DIRECTIVE
Can you recast the data running from the line containing "Click info icon beside WAN interface dropdown" through the line containing "Looking at the" as a two-column CSV with columns named request and answer, one row per item? Put each value in a single quoted field, replace line breaks with spaces, and leave the pictures out.
[START SUPPLIED DATA]
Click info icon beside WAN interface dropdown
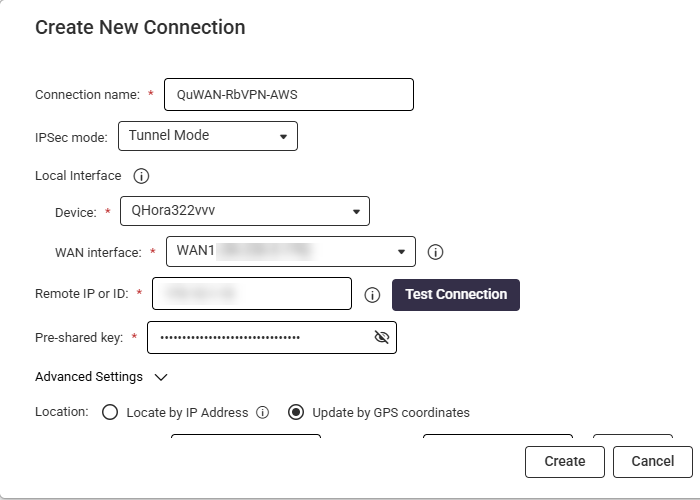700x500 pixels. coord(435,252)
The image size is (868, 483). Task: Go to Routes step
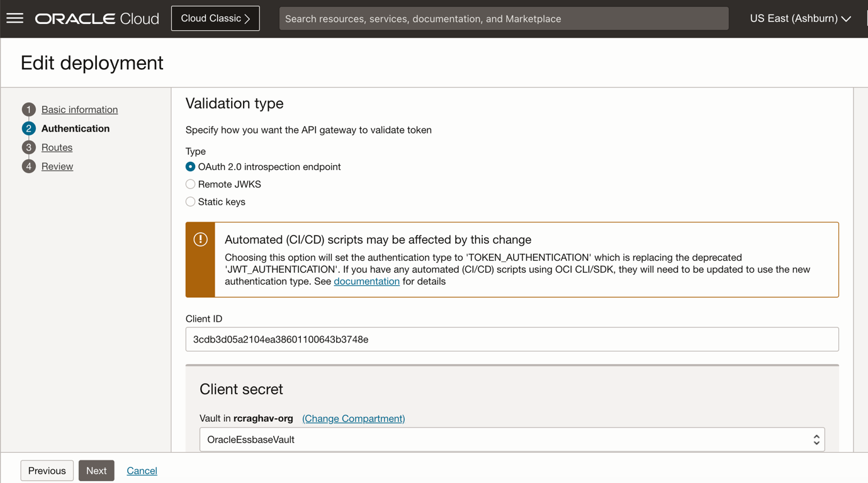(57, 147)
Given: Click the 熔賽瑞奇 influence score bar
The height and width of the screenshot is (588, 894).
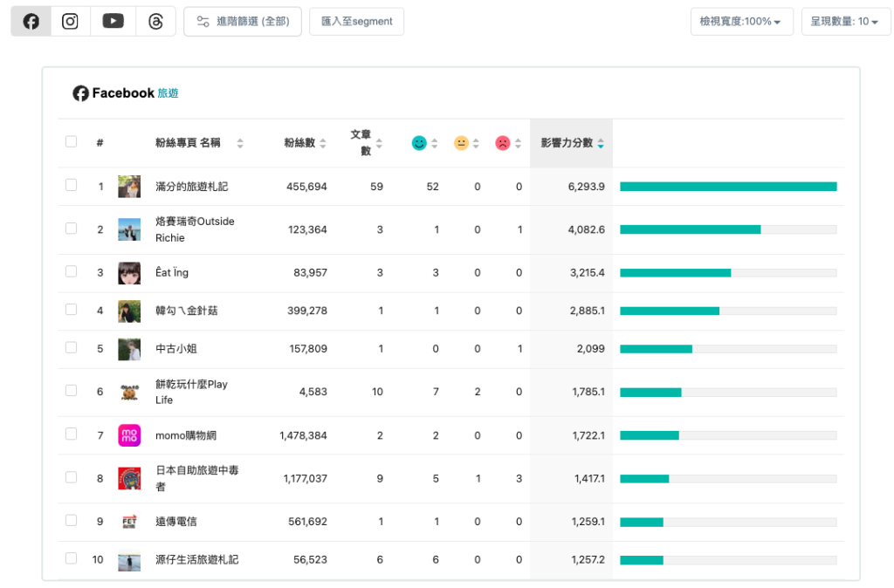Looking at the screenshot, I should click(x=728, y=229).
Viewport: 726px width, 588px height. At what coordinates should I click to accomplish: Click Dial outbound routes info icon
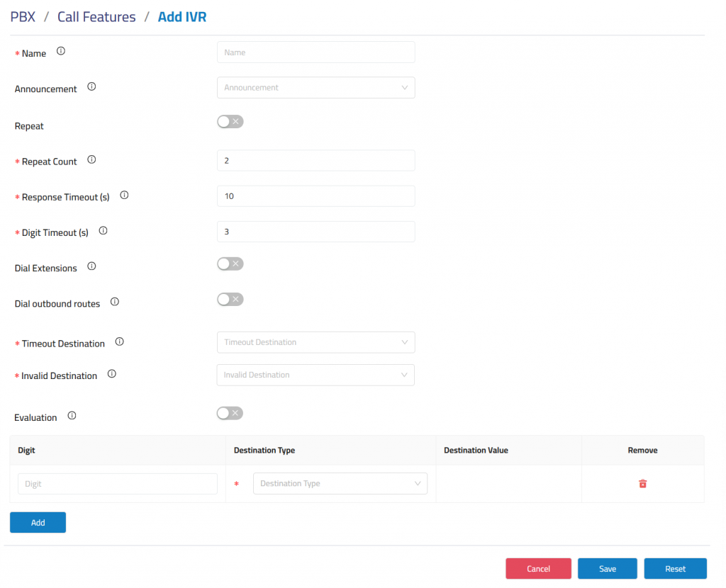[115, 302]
[END SUPPLIED DATA]
[START SUPPLIED DATA]
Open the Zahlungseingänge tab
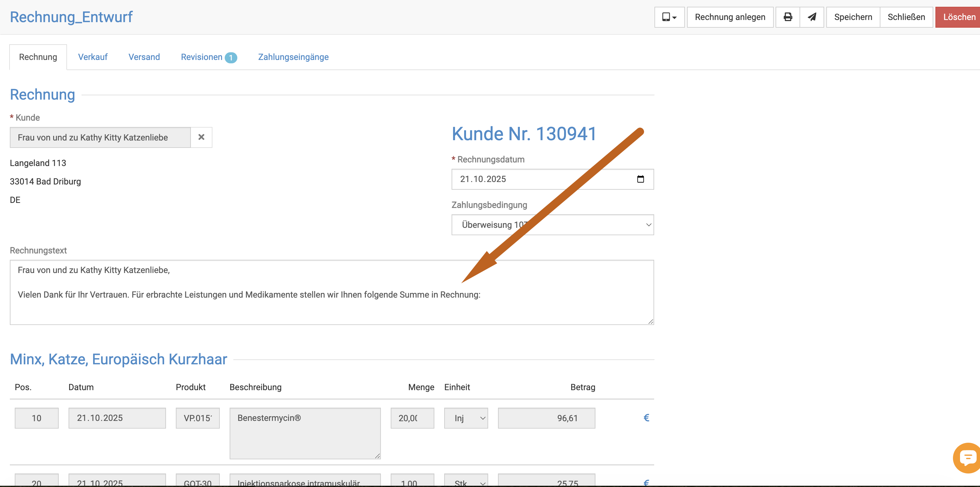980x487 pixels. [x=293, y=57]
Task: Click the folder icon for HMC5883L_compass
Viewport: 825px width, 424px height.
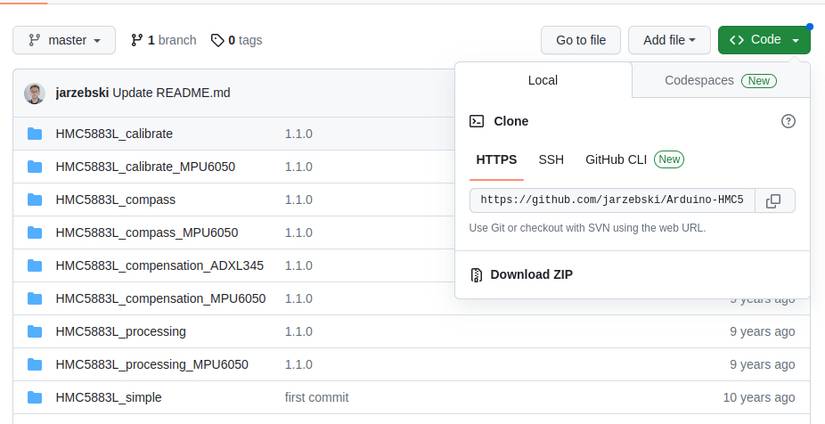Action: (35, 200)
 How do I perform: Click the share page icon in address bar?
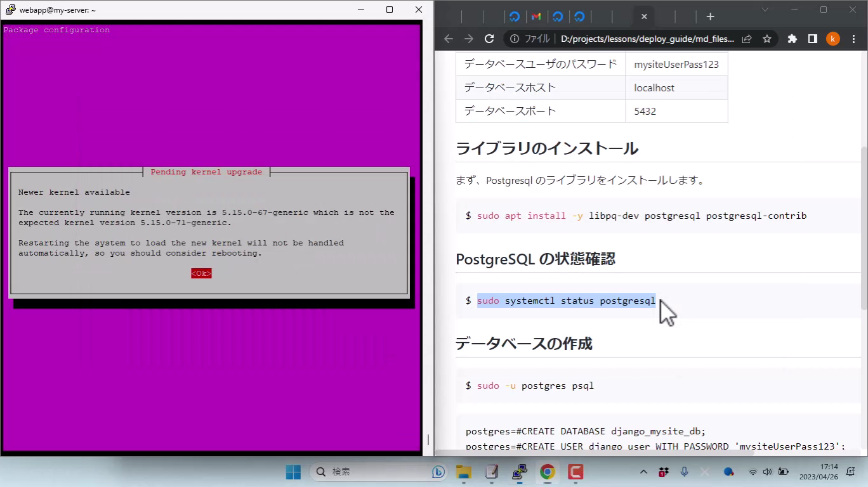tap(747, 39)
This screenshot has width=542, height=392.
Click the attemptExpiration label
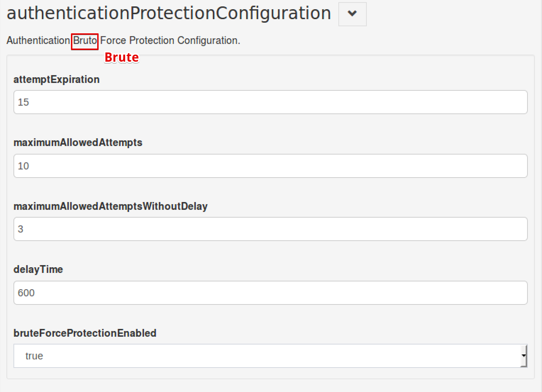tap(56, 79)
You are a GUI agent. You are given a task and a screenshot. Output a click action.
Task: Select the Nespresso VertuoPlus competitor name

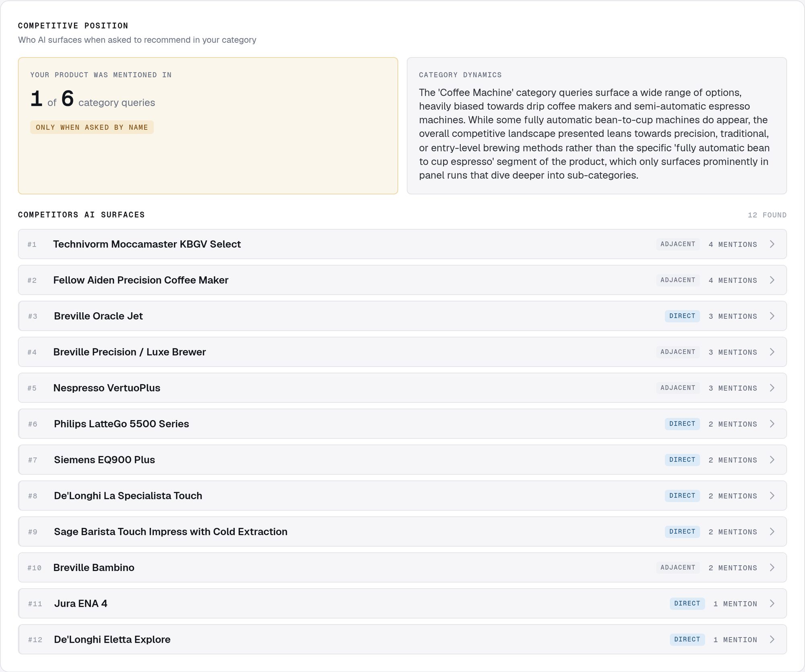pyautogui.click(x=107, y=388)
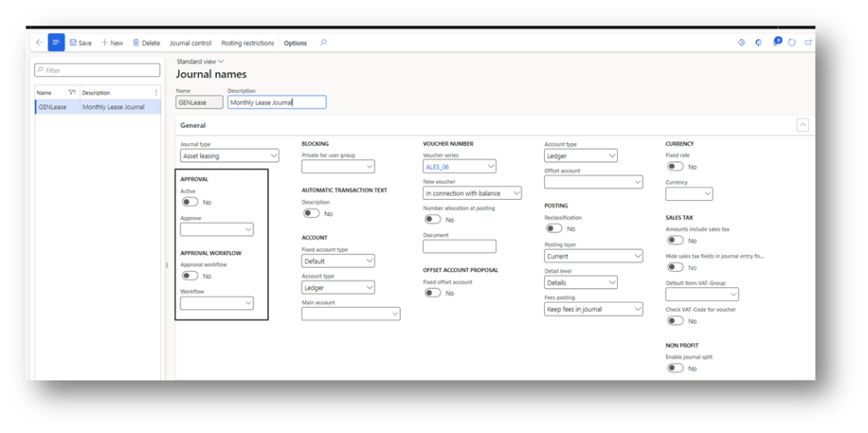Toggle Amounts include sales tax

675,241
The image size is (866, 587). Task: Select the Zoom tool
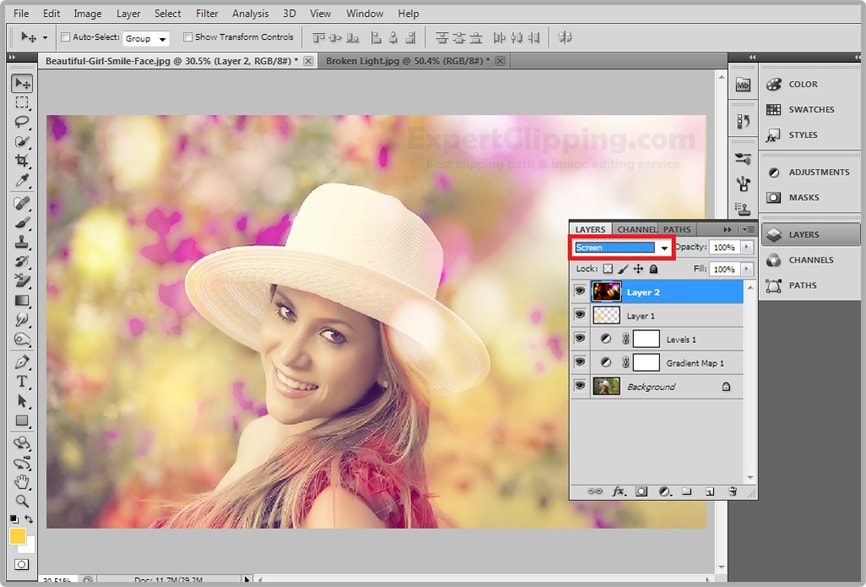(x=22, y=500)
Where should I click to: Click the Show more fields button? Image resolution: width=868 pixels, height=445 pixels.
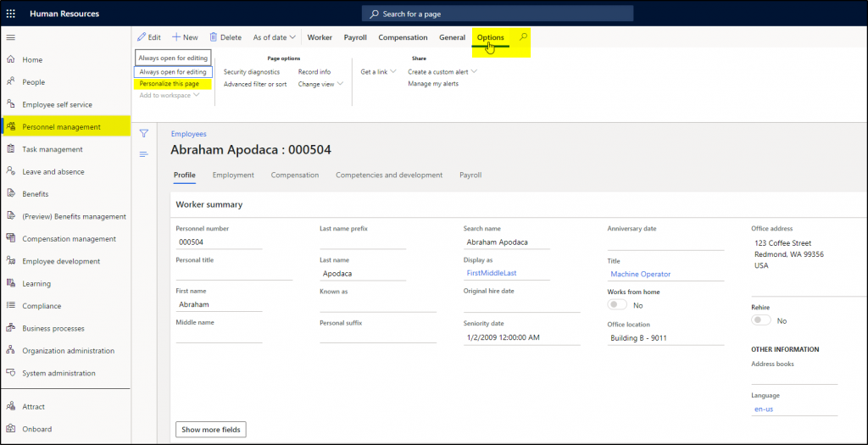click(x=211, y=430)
[END SUPPLIED DATA]
[START SUPPLIED DATA]
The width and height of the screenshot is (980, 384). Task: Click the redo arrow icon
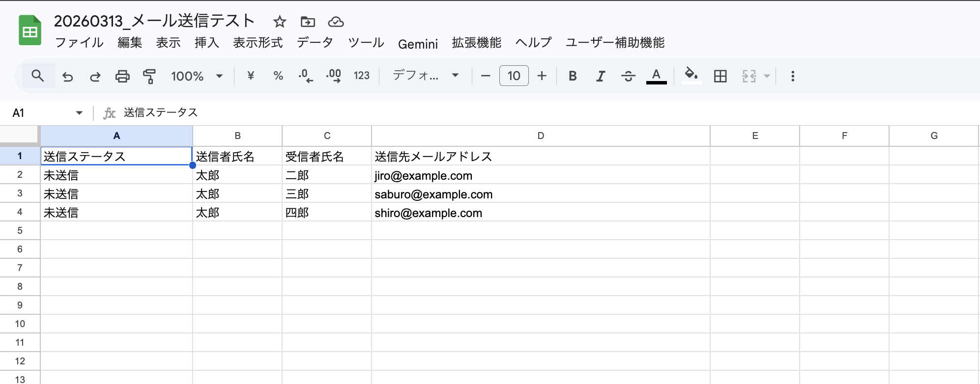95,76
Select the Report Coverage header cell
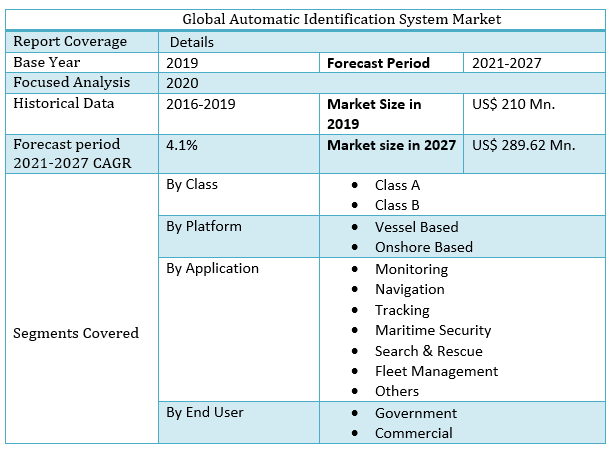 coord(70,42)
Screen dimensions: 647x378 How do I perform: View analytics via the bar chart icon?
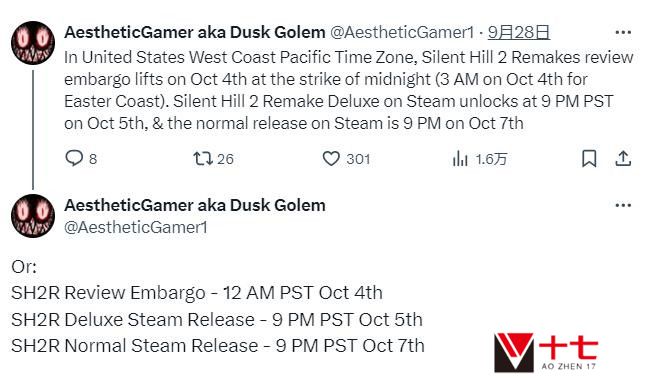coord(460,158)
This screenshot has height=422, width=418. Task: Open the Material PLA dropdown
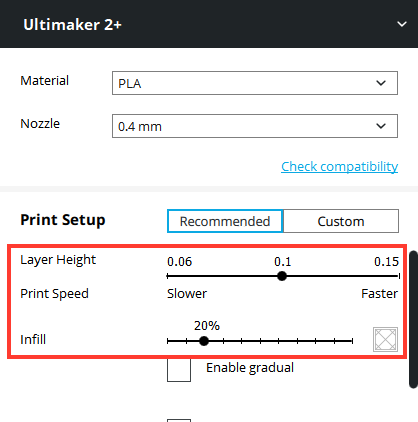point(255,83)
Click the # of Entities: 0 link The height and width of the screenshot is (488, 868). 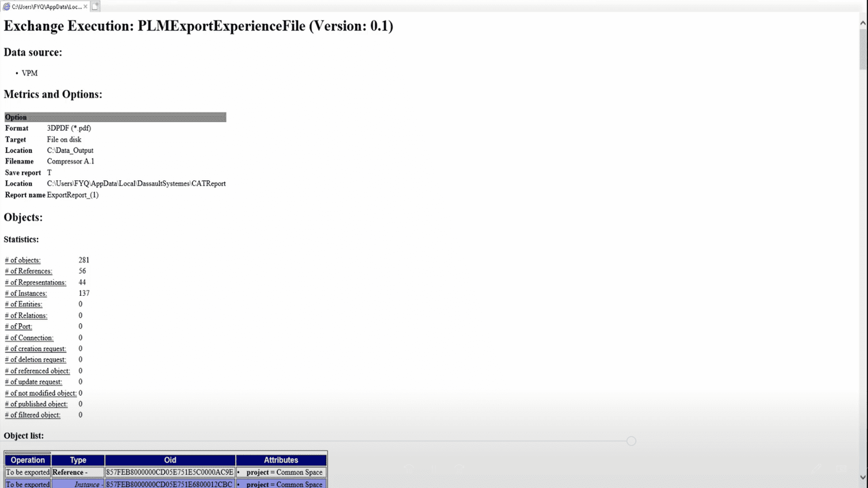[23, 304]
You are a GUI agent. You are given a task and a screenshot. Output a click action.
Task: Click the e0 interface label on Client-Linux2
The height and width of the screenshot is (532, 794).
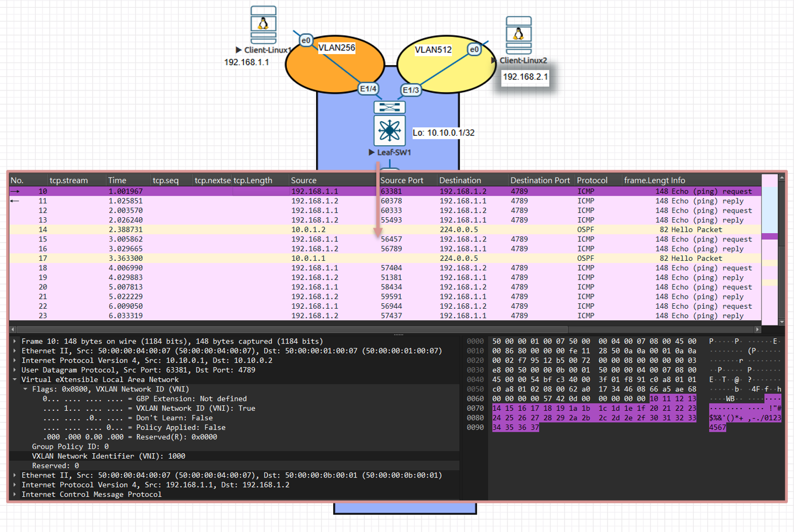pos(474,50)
[END SUPPLIED DATA]
THE SOLUTION
request,answer
"Click info icon beside WAN interface dropdown","700x500 pixels. coord(435,252)"
"The image size is (868, 483). Task: Go to Routes step","(57, 147)"
"Given: Click the 熔賽瑞奇 influence score bar The height and width of the screenshot is (588, 894).","Looking at the screenshot, I should click(x=728, y=229)."